In the operational phase in the present example, the transformation unit 12 transforms the virtual image K0 into the virtual-to-real transformed image KT0 by inputting the virtual image K0 to the reverse transformation model M1R. In addition, the generation unit 13 generates the second depth image D2 by inputting the virtual-to-real transformed image KT0 to the depth image generation model M2B or M2C. The estimation unit 14 estimates the viewpoint difference ΔL by inputting the second depth image D2, the real image T0, and the virtual-to-real transformed image KT0 to the viewpoint difference estimation model M3.

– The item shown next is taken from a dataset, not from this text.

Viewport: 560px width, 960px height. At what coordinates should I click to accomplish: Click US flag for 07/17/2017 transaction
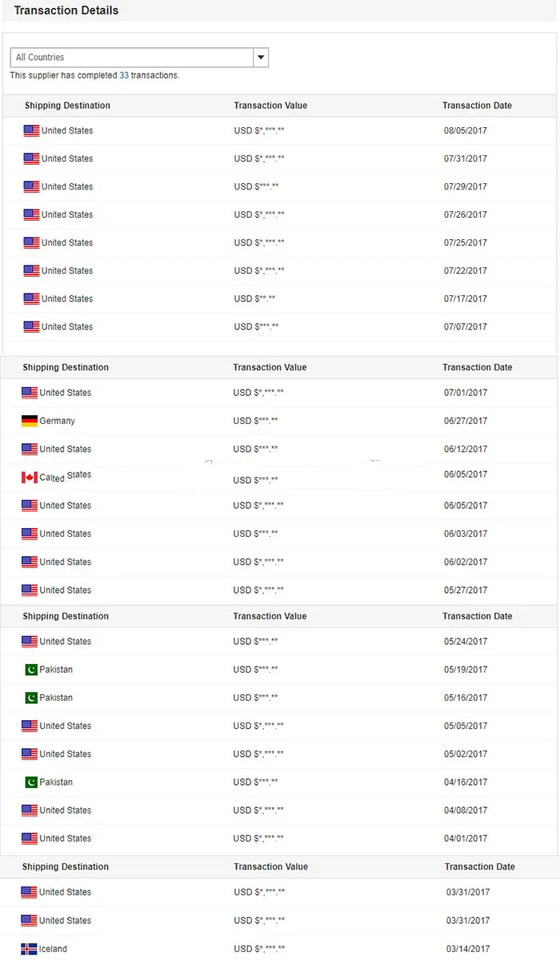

As described above with reference to Examples, the viewpoint difference estimation model M3 according to the present embodiment may be a model that has been trained through supervised learning using training data including a combination of at least one of the real image for training, which is captured by the endoscope inserted into the tubular structure of the subject and which represents the interior wall of the tubular structure, or the depth image for training, which represents the distance for each pixel from the viewpoint of the real image for training to the interior wall of the tubular structure, at least one of the virtual image for training, which is generated based on the three-dimensional image V0 of the subject and which represents, in a pseudo manner, the interior wall of the tubular structure as viewed from the virtual viewpoint P3 predetermined in the three-dimensional image, or the virtual depth image for training, which represents the distance for each pixel from the virtual viewpoint P3 to the interior wall of the tubular structure, and the viewpoint difference ΔL0 between the viewpoint of the real image for training and the virtual viewpoint P3. The virtual viewpoint P3 is an example of a third viewpoint according to the present disclosure.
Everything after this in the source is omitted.